### WORK INSTRUCTION
The answer must consist solely of the line containing "Given: Open Pete Alonso player headshot" and every line after it in the records below, through the last, each reproduced exactly.

### GIVEN RECORDS

================================

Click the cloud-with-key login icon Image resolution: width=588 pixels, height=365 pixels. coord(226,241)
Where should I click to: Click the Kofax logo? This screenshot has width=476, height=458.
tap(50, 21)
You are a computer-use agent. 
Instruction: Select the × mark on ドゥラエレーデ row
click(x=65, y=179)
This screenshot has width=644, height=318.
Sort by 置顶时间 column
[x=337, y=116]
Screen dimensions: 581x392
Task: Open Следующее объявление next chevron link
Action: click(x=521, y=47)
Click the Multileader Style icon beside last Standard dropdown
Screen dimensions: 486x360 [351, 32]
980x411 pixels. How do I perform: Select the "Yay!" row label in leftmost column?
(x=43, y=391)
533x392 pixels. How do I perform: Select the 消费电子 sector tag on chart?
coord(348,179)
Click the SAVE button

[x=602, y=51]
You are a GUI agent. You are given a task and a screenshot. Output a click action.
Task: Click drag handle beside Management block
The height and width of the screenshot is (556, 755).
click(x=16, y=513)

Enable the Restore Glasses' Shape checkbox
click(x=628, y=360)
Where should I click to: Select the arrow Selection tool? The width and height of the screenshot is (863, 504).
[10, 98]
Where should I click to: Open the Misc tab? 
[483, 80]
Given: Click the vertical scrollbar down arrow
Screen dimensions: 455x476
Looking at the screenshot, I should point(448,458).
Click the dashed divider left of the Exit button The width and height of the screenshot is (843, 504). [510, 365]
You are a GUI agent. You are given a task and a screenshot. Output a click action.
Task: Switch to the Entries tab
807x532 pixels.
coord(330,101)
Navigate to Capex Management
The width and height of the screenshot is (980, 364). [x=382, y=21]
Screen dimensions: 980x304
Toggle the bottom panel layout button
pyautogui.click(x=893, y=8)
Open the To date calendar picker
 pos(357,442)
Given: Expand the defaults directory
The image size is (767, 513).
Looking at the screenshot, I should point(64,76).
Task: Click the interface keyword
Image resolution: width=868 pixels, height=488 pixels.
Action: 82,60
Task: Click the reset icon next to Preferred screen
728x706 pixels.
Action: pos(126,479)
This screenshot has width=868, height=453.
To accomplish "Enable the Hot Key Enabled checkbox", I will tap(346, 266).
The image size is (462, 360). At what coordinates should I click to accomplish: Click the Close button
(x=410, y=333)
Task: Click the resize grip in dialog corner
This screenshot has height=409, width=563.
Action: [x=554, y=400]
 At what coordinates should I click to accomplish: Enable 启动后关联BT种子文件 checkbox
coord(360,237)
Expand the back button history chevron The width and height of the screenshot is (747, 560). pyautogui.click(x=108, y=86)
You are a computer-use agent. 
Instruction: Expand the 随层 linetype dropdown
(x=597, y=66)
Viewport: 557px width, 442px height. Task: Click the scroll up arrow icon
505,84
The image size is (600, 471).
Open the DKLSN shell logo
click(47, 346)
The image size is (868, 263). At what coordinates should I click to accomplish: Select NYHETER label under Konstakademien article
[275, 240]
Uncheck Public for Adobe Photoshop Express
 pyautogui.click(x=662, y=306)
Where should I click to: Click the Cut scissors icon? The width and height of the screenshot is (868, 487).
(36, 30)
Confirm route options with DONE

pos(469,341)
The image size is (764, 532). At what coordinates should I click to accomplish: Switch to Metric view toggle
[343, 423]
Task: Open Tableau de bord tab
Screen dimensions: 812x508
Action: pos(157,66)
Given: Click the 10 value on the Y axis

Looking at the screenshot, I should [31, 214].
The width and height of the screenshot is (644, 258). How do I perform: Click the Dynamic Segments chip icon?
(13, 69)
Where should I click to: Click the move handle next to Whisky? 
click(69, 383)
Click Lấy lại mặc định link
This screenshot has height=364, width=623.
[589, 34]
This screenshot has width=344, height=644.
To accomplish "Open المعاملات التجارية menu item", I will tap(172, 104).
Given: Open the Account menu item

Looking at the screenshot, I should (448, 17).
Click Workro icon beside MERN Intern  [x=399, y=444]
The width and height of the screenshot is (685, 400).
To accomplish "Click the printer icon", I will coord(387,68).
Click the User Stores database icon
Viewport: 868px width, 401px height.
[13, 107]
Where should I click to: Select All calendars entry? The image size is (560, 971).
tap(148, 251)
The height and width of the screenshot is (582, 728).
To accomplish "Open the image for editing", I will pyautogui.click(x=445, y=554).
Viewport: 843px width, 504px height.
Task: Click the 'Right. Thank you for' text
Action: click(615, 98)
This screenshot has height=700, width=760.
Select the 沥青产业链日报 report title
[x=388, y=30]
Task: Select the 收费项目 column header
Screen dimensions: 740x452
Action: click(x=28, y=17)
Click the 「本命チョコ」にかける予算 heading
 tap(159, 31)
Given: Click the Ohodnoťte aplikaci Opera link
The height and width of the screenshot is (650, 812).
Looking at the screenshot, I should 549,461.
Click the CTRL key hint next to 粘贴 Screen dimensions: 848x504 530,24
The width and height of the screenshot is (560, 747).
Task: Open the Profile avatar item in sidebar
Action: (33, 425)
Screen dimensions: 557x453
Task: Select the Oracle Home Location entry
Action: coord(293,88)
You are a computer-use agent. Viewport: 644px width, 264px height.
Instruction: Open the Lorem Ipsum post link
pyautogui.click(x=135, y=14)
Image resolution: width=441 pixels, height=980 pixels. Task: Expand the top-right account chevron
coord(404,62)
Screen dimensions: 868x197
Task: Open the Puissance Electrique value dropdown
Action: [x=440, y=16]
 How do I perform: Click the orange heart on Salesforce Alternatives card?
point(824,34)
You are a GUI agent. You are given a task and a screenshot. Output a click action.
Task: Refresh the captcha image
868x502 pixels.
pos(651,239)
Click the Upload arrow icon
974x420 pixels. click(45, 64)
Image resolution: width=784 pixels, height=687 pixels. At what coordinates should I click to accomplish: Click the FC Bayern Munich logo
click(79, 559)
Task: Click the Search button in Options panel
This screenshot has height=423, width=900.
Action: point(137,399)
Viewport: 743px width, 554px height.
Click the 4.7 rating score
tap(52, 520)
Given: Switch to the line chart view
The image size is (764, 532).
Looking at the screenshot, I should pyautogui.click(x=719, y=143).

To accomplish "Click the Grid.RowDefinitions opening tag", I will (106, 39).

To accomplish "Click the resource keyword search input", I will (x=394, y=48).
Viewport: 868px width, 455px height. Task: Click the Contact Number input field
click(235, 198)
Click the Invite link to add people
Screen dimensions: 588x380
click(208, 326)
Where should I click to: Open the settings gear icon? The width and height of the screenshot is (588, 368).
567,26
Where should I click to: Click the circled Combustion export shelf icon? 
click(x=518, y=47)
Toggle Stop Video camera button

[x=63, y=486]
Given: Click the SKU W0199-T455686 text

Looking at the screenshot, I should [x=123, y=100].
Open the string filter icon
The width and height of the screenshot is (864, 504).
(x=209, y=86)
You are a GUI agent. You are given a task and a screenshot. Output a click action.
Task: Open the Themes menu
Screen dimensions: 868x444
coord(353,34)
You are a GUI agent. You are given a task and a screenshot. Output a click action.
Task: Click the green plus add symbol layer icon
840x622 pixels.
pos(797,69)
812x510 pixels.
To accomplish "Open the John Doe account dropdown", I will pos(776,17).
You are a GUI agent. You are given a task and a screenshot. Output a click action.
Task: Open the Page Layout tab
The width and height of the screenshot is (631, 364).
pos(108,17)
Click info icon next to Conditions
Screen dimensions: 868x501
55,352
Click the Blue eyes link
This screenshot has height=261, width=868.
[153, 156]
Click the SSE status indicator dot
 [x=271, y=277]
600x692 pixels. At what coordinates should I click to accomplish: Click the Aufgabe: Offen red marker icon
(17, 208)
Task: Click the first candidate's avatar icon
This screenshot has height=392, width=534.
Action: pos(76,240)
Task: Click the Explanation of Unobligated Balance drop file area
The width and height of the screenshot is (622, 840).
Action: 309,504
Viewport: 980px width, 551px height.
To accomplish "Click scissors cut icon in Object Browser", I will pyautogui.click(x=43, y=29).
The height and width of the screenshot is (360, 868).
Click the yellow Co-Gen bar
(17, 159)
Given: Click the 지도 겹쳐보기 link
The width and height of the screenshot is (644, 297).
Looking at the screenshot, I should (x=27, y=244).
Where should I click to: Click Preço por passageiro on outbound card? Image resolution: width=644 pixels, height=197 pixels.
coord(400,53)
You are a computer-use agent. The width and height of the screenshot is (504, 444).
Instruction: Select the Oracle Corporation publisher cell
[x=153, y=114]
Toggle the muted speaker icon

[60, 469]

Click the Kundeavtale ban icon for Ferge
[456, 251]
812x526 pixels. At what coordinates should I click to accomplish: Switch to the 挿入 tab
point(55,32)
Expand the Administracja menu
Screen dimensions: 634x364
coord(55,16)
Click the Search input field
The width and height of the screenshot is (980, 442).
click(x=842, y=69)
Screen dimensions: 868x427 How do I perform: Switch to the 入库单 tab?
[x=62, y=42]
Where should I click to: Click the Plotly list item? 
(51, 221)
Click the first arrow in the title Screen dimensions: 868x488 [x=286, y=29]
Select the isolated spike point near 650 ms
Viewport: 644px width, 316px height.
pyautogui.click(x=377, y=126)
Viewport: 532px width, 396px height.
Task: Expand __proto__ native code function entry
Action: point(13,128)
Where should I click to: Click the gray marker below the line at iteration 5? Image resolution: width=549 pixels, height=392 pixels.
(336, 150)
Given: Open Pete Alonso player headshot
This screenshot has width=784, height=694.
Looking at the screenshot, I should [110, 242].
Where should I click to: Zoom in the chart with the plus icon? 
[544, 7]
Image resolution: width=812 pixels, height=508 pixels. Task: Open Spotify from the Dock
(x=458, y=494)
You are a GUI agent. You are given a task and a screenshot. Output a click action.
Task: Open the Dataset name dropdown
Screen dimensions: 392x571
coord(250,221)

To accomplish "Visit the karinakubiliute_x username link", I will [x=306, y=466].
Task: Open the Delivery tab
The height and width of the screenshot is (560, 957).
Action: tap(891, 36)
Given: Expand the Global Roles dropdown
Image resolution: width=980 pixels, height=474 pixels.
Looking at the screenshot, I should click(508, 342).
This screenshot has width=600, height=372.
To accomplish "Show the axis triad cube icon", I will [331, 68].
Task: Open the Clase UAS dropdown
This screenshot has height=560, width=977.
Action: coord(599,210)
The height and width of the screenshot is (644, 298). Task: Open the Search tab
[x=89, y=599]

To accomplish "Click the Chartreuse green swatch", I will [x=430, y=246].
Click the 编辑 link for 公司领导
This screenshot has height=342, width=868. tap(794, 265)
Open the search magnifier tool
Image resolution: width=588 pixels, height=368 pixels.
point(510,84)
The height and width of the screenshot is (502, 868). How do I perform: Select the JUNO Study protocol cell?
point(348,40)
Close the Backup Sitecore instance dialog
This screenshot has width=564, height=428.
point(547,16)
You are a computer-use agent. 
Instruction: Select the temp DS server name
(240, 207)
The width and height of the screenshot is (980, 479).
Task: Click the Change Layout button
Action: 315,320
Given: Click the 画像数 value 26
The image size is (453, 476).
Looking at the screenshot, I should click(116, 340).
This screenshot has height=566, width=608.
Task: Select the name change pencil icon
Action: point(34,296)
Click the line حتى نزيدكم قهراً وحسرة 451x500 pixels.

================================

### TASK OUTPUT
Given: Open Pete Alonso player headshot
This screenshot has width=784, height=694.
Looking at the screenshot, I should [110, 242].
Where should I click to: Zoom in the chart with the plus icon? 
[544, 7]
Image resolution: width=812 pixels, height=508 pixels. Task: Open Spotify from the Dock
(x=458, y=494)
You are a GUI agent. You are given a task and a screenshot. Output a click action.
Task: Open the Dataset name dropdown
Screen dimensions: 392x571
coord(250,221)

To accomplish "Visit the karinakubiliute_x username link", I will [x=306, y=466].
Task: Open the Delivery tab
The height and width of the screenshot is (560, 957).
Action: tap(891, 36)
Given: Expand the Global Roles dropdown
Image resolution: width=980 pixels, height=474 pixels.
Looking at the screenshot, I should click(508, 342).
This screenshot has width=600, height=372.
To accomplish "Show the axis triad cube icon", I will [331, 68].
Task: Open the Clase UAS dropdown
This screenshot has height=560, width=977.
Action: coord(599,210)
The height and width of the screenshot is (644, 298). Task: Open the Search tab
[x=89, y=599]

To accomplish "Click the Chartreuse green swatch", I will [x=430, y=246].
Click the 编辑 link for 公司领导
This screenshot has height=342, width=868. tap(794, 265)
Open the search magnifier tool
Image resolution: width=588 pixels, height=368 pixels.
point(510,84)
The height and width of the screenshot is (502, 868). How do I perform: Select the JUNO Study protocol cell?
point(348,40)
Close the Backup Sitecore instance dialog
This screenshot has width=564, height=428.
point(547,16)
You are a computer-use agent. 
Instruction: Select the temp DS server name
(240, 207)
The width and height of the screenshot is (980, 479).
Task: Click the Change Layout button
Action: 315,320
Given: Click the 画像数 value 26
The image size is (453, 476).
Looking at the screenshot, I should click(116, 340).
This screenshot has height=566, width=608.
Task: Select the name change pencil icon
Action: point(34,296)
Click the line حتى نزيدكم قهراً وحسرة 451x500 pixels.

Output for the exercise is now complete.